Die anderen drei nickten diese Antwort ab, während Ms. Nelson sich scheinbar dadurch vorgeführt und persönlich angegriffen fühlte.

„Wirkt der Chip auch gegen Unpünktlichkeit?", giftete sie und erinnerte Anna mit diesem Verhalten eher an die Beliebtheitskriege an einer High-School. Mr. Nelson schien das schon zu kennen, denn er legte ihr nur beruhigend die Hand auf den Arm.

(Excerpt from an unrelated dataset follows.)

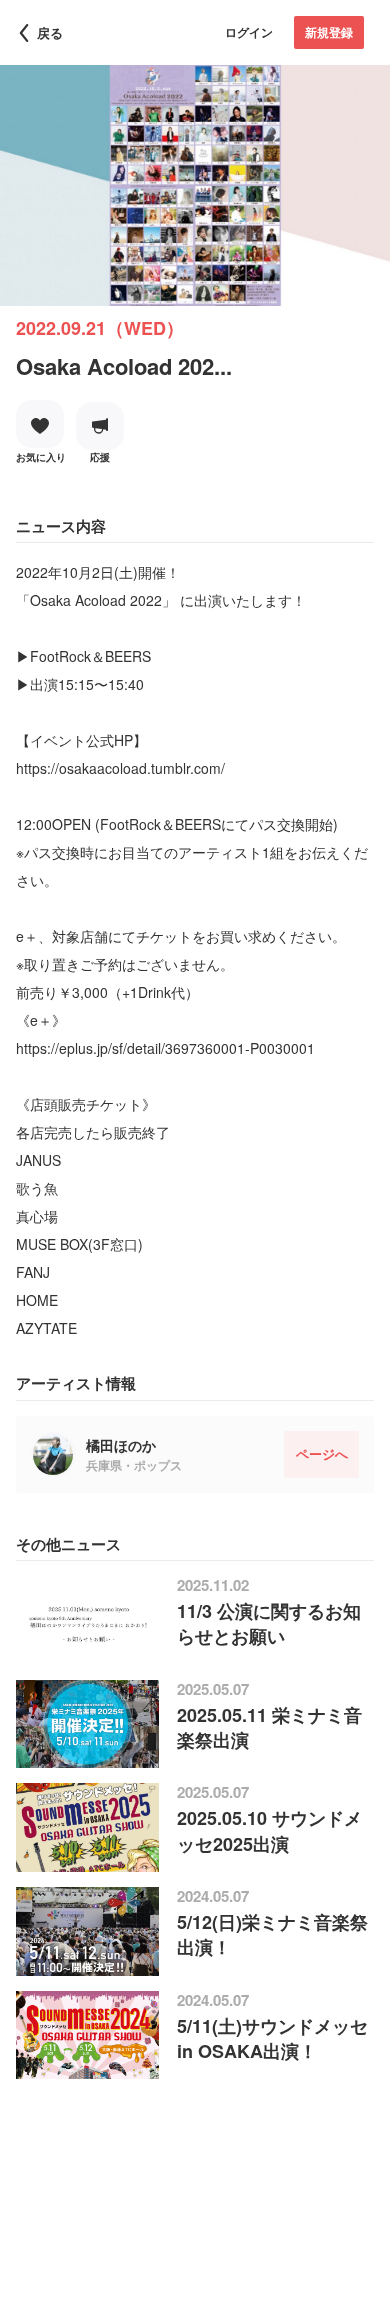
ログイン (249, 32)
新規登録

„Wenn Sie mir bitte folgen würden. Die restlichen Details besprechen wir in meinem Büro", ergriff Evelyn das Wort und deutete nach hinten rechts. Die Gäste machten sich auf den Weg. Ehe Evelyn ihnen folgte, wandte sie sich nochmal an Anna.

„Wie konnten Sie nur zu spät kommen? Nach dem Gespräch mit unseren Gästen, kommen Sie sofort in mein Büro!" Damit folgte sie dem Besuch und ließ Anna stehen.

Sie war froh einen Moment für sich zu haben. Was genau war hier gerade passiert? Ihr Zu-Spät-Kommen würde noch ein Nachspiel haben. Dr. Evelyns Tonfall konnte nichts Gutes bedeuten. Außerdem ließ sie die Frage von Mr. Garcia nach den Testpersonen nicht mehr in Ruhe. Was hatte das alles zu bedeuten? Es würden doch nicht etwa an Menschen... nein. Anna schüttelte vehement den Kopf, bevor sie in ihr Labor ging. Es konnte sich nur um ein Missverständnis handeln.